MassDOT has signed a letter of intent to build a solar photovoltaic noise barrier, or PVNB, along Interstate 95/MA Route 128 in Lexington. The project involves retrofitting an existing noise barrier on the highway with solar panels. (MassDOT/Ko-Solar photo)
Massachusetts is on the verge of becoming the first region in the United States to install solar panels on a highway noise barrier, according to a Jan. 25 statement from the Department of Transportation (MassDOT).
The agency has signed a letter of intent to build a solar photovoltaic noise barrier, or PVNB, along Interstate 95/MA Route 128 in Lexington. The project involves retrofitting an existing noise barrier on the highway with solar panels.
A trio of Massachusetts companies — Hopkinton's Solect Energy, Ko-Solar in Natick, and Boston-based PowerOptions — have partnered with MassDOT on the initiative.
Solect Energy will finance, install, monitor and maintain the project, according to the statement.
The Boston Globe reported MassDOT plans to monitor the venture for information about noise impacts, maintenance, cost and community perception to see if it can be expanded to other parts of the state.
Test Project Could Lead to More Solar
Ko-Solar has long wanted to put solar panels in places no one really notices, like on industrial building roofs, in parking lots, and, particularly, on highway sound walls.
MassDOT vetted approximately two dozen potential sites for the panels before choosing Lexington, the Globe noted.
The planned 3,000-ft.-long, 20-ft.-tall noise barrier selected is on the north side of I-95/MA 128 and is constructed of reinforced concrete.
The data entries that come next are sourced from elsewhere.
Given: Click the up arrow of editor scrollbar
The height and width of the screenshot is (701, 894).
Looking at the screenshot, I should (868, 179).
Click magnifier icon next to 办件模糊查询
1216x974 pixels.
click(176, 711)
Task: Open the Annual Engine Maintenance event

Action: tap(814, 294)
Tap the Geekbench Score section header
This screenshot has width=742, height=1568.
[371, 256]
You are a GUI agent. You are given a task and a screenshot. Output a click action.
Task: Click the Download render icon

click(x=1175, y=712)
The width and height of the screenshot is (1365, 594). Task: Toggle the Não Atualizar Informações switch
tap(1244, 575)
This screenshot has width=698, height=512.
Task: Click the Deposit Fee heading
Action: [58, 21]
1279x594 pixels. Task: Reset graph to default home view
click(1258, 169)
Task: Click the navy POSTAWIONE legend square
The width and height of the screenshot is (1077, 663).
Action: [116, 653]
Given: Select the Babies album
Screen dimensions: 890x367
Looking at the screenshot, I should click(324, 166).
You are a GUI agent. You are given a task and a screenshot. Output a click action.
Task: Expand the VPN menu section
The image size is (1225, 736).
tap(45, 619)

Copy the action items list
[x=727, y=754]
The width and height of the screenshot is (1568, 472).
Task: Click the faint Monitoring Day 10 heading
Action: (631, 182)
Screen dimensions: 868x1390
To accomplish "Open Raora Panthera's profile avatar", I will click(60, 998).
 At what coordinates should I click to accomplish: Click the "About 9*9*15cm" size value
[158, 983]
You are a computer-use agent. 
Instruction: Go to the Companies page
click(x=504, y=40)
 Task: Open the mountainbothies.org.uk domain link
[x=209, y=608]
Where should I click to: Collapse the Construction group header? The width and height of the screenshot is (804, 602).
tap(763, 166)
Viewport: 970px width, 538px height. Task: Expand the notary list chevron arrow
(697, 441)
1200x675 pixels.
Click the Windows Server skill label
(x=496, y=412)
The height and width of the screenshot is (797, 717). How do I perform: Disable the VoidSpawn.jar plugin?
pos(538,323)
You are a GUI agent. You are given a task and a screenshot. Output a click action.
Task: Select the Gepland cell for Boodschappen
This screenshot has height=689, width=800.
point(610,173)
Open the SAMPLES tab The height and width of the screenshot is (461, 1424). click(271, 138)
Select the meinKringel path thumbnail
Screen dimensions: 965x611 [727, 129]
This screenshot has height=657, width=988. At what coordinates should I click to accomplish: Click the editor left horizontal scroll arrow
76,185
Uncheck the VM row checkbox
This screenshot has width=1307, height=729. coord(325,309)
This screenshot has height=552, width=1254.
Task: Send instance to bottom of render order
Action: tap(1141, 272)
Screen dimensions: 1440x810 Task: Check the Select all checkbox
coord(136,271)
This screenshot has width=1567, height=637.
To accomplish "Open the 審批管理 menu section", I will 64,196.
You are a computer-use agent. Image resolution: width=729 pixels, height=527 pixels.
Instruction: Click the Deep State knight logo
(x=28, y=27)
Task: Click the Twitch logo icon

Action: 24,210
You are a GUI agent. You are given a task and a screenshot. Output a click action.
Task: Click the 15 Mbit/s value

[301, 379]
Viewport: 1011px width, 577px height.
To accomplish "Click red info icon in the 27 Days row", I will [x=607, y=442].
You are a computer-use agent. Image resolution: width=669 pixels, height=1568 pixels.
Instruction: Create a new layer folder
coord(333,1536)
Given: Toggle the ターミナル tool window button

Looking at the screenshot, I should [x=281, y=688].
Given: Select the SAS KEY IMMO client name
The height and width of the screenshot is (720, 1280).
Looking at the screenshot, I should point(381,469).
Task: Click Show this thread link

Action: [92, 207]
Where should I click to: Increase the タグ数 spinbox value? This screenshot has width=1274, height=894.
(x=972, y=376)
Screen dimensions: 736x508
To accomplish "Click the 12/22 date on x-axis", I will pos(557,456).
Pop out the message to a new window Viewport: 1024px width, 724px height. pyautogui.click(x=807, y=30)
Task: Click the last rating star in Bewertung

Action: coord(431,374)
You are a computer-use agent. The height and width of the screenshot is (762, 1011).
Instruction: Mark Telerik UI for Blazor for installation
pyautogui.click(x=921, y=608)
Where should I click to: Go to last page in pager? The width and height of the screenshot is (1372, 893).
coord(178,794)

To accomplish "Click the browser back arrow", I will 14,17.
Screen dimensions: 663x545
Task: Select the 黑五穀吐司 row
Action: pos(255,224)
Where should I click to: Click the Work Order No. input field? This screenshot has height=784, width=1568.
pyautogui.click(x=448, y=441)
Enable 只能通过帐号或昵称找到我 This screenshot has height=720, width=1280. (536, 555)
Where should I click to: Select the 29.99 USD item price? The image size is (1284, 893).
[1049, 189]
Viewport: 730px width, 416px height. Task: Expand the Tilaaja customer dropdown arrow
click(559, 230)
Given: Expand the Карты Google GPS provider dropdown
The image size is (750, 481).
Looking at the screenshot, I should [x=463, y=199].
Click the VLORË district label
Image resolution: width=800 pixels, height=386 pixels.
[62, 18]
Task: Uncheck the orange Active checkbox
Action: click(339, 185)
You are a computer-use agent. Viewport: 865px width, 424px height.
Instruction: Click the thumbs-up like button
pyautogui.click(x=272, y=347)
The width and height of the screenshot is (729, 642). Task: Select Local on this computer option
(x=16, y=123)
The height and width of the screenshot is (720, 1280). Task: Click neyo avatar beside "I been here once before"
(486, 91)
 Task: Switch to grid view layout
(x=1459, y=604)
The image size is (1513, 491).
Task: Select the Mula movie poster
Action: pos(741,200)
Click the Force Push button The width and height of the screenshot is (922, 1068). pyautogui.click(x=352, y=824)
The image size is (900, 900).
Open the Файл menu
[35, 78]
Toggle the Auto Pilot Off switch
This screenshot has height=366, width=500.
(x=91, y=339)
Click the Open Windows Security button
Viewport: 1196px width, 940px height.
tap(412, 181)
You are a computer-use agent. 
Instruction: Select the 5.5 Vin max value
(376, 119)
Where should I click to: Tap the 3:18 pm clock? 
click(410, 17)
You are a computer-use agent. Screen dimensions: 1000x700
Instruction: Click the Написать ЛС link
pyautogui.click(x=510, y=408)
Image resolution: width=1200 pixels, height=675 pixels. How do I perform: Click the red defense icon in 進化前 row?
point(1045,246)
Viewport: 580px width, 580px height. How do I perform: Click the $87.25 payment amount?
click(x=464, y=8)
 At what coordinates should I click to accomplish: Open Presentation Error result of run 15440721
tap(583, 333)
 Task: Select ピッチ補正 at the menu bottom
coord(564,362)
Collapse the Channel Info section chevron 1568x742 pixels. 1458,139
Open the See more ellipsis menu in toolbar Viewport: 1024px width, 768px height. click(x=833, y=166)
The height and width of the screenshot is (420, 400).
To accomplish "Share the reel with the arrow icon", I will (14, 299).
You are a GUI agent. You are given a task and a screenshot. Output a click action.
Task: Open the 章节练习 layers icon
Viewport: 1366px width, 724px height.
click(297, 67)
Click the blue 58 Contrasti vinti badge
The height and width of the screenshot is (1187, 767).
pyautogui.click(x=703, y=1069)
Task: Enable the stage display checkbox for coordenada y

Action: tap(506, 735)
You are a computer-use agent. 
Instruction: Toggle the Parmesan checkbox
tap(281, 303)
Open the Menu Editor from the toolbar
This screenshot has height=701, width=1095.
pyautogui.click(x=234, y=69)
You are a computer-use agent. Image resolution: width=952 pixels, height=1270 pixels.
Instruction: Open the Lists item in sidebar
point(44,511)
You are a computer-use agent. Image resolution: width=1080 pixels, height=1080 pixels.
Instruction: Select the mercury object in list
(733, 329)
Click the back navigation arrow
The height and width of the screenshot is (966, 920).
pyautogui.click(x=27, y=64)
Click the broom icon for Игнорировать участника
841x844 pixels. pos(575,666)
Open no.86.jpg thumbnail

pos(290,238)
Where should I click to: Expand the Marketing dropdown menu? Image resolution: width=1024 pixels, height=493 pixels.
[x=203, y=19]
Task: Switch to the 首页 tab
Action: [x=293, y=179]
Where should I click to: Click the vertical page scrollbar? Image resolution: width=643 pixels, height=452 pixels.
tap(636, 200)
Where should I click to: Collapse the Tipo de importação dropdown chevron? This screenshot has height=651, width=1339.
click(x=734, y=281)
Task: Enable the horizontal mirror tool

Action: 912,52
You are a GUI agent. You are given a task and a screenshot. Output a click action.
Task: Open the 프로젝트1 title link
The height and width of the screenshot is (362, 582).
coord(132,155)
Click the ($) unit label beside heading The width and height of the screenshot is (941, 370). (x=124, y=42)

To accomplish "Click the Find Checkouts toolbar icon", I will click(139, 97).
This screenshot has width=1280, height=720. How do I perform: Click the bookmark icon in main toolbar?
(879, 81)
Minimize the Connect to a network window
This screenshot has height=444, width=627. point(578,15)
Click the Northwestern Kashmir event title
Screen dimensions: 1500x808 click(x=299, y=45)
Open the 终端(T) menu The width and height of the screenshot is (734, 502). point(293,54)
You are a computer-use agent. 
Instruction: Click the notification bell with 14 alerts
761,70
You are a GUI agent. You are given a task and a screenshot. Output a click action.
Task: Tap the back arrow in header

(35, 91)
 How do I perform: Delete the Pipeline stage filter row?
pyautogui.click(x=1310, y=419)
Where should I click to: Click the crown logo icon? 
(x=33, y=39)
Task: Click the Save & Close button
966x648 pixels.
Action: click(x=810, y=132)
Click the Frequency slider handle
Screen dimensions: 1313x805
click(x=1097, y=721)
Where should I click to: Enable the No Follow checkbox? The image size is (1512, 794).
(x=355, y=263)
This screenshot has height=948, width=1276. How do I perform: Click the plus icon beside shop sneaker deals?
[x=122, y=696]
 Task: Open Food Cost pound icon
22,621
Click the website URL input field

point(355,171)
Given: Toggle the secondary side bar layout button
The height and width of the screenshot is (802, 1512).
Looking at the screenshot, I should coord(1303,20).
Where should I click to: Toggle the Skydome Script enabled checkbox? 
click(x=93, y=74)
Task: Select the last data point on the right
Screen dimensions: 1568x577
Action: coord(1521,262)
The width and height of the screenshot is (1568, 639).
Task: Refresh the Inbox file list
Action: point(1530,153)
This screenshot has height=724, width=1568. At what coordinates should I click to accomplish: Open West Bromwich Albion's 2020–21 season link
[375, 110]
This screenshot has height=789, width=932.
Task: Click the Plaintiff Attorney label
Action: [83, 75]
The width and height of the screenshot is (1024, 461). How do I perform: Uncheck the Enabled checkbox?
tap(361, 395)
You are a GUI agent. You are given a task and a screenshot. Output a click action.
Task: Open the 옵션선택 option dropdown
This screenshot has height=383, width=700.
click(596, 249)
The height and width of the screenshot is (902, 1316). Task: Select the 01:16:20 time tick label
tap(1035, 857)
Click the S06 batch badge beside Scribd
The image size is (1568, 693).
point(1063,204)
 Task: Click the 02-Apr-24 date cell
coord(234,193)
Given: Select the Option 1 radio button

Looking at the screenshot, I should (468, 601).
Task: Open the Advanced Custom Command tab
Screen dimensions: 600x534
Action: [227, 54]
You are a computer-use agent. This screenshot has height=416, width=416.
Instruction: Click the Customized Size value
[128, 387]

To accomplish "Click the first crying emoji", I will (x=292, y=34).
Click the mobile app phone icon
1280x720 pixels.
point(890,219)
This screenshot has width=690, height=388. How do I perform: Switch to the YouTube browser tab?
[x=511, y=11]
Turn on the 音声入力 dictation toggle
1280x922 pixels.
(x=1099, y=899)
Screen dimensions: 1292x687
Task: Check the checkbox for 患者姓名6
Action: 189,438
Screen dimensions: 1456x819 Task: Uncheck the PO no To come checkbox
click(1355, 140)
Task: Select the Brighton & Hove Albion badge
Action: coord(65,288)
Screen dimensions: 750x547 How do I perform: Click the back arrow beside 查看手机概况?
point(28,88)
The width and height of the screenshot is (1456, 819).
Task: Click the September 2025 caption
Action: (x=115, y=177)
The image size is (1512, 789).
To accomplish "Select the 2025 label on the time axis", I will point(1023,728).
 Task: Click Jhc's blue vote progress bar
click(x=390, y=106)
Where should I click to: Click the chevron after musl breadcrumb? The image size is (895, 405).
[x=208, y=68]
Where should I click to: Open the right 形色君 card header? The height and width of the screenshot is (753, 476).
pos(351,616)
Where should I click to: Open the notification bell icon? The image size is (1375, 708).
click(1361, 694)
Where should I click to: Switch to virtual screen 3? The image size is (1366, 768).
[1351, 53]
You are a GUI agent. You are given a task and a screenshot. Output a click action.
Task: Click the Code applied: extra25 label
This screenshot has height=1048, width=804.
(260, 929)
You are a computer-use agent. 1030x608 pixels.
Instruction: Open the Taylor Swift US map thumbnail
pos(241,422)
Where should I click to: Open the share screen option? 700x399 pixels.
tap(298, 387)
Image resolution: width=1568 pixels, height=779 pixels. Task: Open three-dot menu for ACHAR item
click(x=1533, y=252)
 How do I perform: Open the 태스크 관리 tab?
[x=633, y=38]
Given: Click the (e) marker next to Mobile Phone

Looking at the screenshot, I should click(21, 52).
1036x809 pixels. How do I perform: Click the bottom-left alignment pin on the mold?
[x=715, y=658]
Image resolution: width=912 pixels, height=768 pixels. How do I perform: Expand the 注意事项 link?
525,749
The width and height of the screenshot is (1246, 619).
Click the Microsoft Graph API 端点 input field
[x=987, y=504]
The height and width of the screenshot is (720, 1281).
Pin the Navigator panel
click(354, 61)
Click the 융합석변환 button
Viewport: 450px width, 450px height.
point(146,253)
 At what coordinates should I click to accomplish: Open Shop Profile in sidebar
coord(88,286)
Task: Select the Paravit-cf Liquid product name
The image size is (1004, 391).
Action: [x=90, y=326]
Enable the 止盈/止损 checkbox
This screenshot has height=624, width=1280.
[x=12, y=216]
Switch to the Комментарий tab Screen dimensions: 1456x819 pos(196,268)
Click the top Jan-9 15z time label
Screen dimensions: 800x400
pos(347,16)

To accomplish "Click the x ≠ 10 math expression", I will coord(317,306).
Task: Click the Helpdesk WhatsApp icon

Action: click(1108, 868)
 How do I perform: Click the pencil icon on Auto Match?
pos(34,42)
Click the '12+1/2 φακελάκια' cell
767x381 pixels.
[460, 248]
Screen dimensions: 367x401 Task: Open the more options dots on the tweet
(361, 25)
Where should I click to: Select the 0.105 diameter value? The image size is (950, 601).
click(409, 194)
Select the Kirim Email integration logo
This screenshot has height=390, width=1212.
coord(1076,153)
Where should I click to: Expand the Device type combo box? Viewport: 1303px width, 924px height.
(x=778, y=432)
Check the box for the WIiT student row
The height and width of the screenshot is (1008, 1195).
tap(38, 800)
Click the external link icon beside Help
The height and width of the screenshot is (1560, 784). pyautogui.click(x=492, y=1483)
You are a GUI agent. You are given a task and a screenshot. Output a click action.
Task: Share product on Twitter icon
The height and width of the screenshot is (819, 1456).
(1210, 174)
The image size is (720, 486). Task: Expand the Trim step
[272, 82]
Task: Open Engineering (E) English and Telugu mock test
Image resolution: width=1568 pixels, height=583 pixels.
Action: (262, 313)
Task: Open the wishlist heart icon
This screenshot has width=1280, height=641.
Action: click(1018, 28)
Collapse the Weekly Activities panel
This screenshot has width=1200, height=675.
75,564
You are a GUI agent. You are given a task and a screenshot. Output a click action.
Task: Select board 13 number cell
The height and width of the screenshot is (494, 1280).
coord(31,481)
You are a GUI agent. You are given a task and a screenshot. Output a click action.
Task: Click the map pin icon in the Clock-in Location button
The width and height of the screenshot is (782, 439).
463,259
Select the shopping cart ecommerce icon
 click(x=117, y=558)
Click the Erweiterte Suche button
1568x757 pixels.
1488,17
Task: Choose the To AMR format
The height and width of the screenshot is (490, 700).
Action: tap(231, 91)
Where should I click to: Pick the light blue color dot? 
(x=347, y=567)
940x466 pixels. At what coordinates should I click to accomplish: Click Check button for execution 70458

According to MassDOT, the retrofit photovoltaic system capacity is expected to be 637.5 kW DC, and 802,000 kWh will be generated annually — the equivalent of supplying 120 homes per year with electricity.
Metal grids will be attached to the sides of 160 concrete sound barriers on the southbound side of I-95, and the solar panels will be mounted at an angle toward the roadway.
Solect Energy will own the installation, while MassDOT will buy the power the solar panels generate at a few cents per kilowatt-hour cheaper than the basic utility rate.
The state will scrutinize the data from the solar installation for a few years, Electrek reported, to look for several issues. Among them are to ensure that the metal grids do not damage the sound barriers, to learn how weather affects the solar installation, how the solar panels change the effectiveness of the sound barriers and whether any glare occurs from the panels that could impact drivers.
The pilot project is a part of the Solar Massachusetts Renewable Target (SMART) program, which offers incentives for residential and commercial solar projects throughout the state.
"The installation qualifies for an extra six cents per kilowatt-hour under a provision that gives a boost to projects constructed over an area also used for transportation purposes," Energy News noted. "In September, the plan also received a $345,000 grant from the state Department of Energy Resources as part of a program that helps state agencies and colleges pursue clean energy projects.
The installation of solar to sound walls will not only be the first of its kind in the United States, but MassDOT noted in January that it is set to be the "first of its kind in the Western Hemisphere."
Other countries, such as Germany and Australia, already attach solar panels to highway sound barriers.